Scottish Hockey National Leagues
- Sport: Field hockey
- Founded: 1974; 52 years ago
- Administrator: Scottish Hockey
- No. of teams: 12 (men & women's Premiership) 12 (men & women's National League) 18 (men's Regional League 1&2) 12 (women's Championship)
- Country: Scotland
- Confederation: EHF (Europe)
- International cup: Euro Hockey League
- Website: Scottish Hockey

= Scottish Hockey National Leagues =

Scottish field hockey league system

The Scottish Hockey national leagues are the league system for field hockey in Scotland. It currently runs the Premiership, National League for men and women. The season runs from September to May, with a break in winter for the Indoor league. The winners of the Premiership (both men's and women's) are declared Scottish Champions. The men's national league system was formed in 1975 after competitive district hockey proved popular. The 1974-75 district results were used to populate the inaugural season which was made up of three leagues of twelve. Following the first season, the leagues were split into six leagues of eight teams.

== Format ==
Teams receive three points for a win, one point for a draw and no points for a loss. Teams are ranked by total points, then goal difference, and then goals scored. At the end of each season, the club with the most points is crowned league champion. The top teams in the National League gain automatic promotion to the Premiership, swapping places with the bottom side from the Premiership, who is automatically relegated. The team that finished second in the National League has a one off game against the eleventh placed side from the Premiership. The winner of this game earns the right to play in the Premiership for the following season.
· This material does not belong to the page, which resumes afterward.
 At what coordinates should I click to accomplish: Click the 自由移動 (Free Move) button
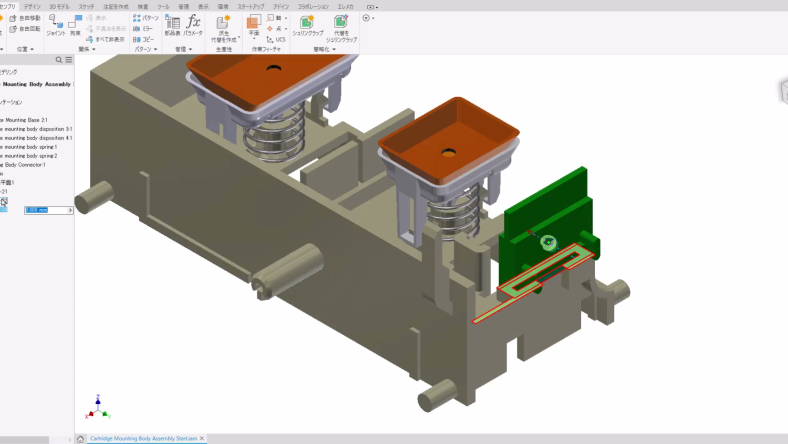coord(26,18)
The top four teams in the men`s and women`s Premiership play off in semi-finals and finals to see who competes in Europe's top competition, the EHL for the following season. The grand final weekend takes place at the end of the season (normally the start of May), where first plays fourth and second plays third. The winners of these games play in the final to confirm European qualification. The winner of the final is named National Champion.

== Premiership ==

The Men's Premiership and Women's Premiership (formerly National League 1) is the top of the top tier of field hockey in Scotland. The winners are crowned as champions of Scotland.

- For current teams and past winners see Scottish Hockey Premiership.

== National League ==

The men's and women's National League (formerly National League 2) is the second tier of field hockey in Scotland. The team that finishes first is promoted to the Premiership, whilst second place has the chance for promotion in one off play-off game against eleventh place in the Premiership. Teams are not automatically relegated from the national league but may opt to drop down to regional leagues.
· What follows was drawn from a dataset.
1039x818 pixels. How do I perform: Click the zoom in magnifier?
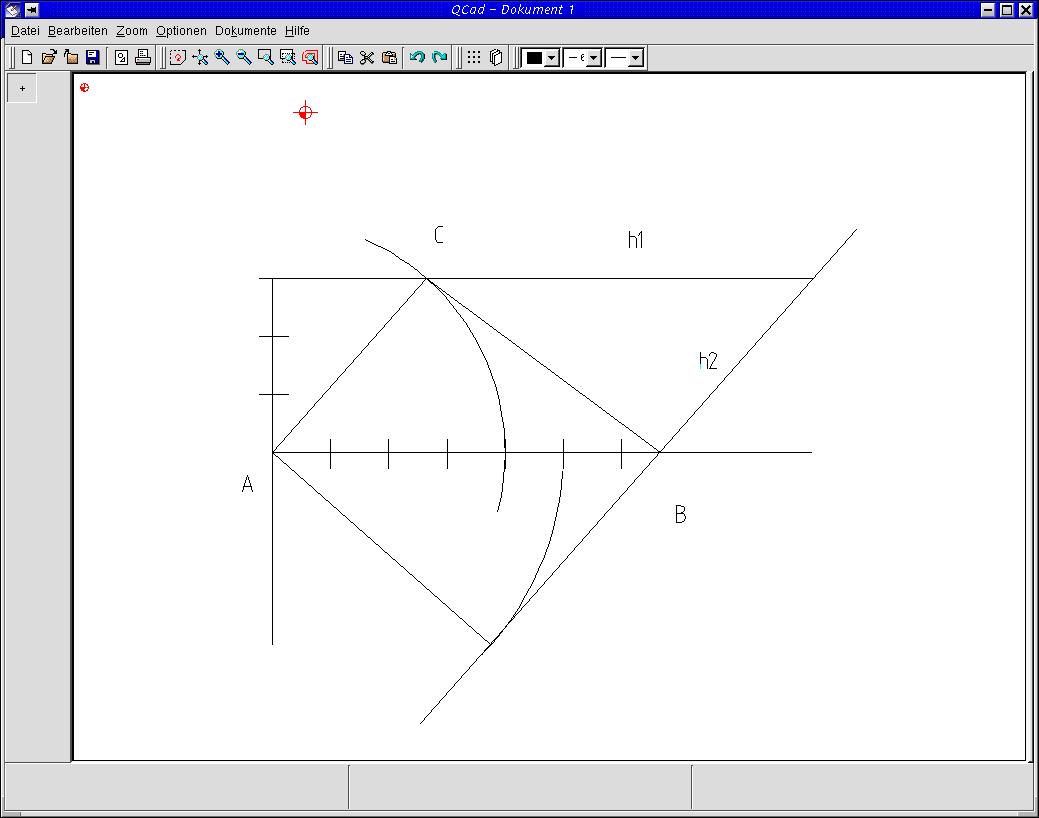(222, 58)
- For current teams and past winners see Scottish Hockey National League.

== Defunct leagues ==
=== Men's National Leagues 3 to 6 ===
The Men's National League 3 was the third tier of men's field hockey in Scotland. It became the lowest tier of national league hockey in Scotland after the formation of the regional leagues in 1997-98 season. The final season of the men’s national league 3 was 2019-20, which was cut short due to the COVID-19 pandemic. When hockey restarted in Scotland, not enough clubs wanted to compete in the national league, and thus only two leagues were reformed.

The Men's National League 4, 5 and 6 are now defunct leagues that featured from 1976 until the formation of the Regional Leagues in 1997. The leagues were formed after the inaugural National Leagues went from three divisions of twelve teams, to six leagues of eight. When the Regional Leagues were formed, the teams from the bottom three leagues moved into them.

==== Past winners ====
See List of Scottish hockey other National League champions for a list of past winners

== Men's Indoor National League ==
The Men's Indoor National League Division 1 is the top tier of men's indoor hockey in Scotland. The winners are crowned Scottish Hockey indoor champions and represent Scotland in the EHF Eurohockey Indoor Club Championships.